God is holy. He is unique and incomparable. He is not like any other god that can be imagined. He transcends every category. His holiness is his otherness, but also his nearness. He is mystery, yet he is light, and by his light we can see. He is creator, and far beyond his creation in every way, yet not far away from his creation in any way. He is always present. Heaven and earth reveal his glory, and he has made humankind in his own image, to be like him.
The love of God and the holiness of God are not in contention. God’s holiness is not something that is separate and distinct from his love, but his love is holy and his holiness is revealed in his love. God is love, something that can be said only of God and of no other. We are created to reflect his love, through love for each other, but it cannot be properly said of us that we are love. But God himself is love, and there is nothing holier than that. There is nothing in God’s holiness that prevents him from being love, and nothing in his love that prevents him from being holy.
Atonement is about reconciliation between God and humankind. We rebelled and turned away from God, but God never turned away from us. God has never needed to be reconciled to us, for his love has always been toward us. We, however, needed to be reconciled to God, turned back toward him. But God so loved the world that he gave his one and only Son in order to do just that.
The atonement resolves a problem, but it is not a problem between the love of God and the holiness of God. It is the problem between a God who is holy and a people who are not. The holiness of God is not a problem for the love of God, nor is the love of God a problem for the holiness of God.
There is nothing about the holiness of God that prevents the love of God from forgiving us our sins. Nor is there anything about the holiness of God that requires that God must first take retribution or have revenge on someone before he can forgive us our sins. God, in his holy love and his loving holiness, is free to forgive whomever he chooses.
The problem, however, is that forgiveness does not free us from our brokenness. It does not set us free from the power of the devil. It does not set us free from death. It does not produce a holy life in us. It does not turn us back to the Father. It is for this reason, then, that Jesus went to the cross.
It was at the cross that Jesus not only wiped out the list of charges that was against us but he also disarmed the principalities and powers, the malignant entities behind evil in kingdoms and cultures. He made an open spectacle of them and triumphed over them by the cross (Colossians 2:14-15).
It was at the cross that Jesus destroyed “the power of him who holds the power of death — that is, the devil” and set free “those who all their lives were held in slavery by their fear of death” (Hebrews 2:14-15).
And it was at the cross the Jesus broke the power of death itself, for “God raised him from the dead, freeing him from the agony of death, because it was impossible for death to keep its hold on him” (Acts 2:24).

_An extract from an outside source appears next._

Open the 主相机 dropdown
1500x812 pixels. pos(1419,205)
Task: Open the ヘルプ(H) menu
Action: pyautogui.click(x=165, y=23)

So now the life and faithfulness of Jesus the Messiah himself is available to us, to dwell within us, to transform us, conforming us to God-likeness, to the image of Jesus himself, the image we were originally created to bear. “I have been crucified with Christ and I no longer live, but Christ lives in me. The life I now live in the body, I live by faith in the Son of God, who loved me and gave himself for me” (Galatians 2:20). This is the atonement (at onement) that not only forgives us but sets us free and changes us, turning us back to God and holiness. Not through retribution or wrath but through the holy love of God revealed in Christ.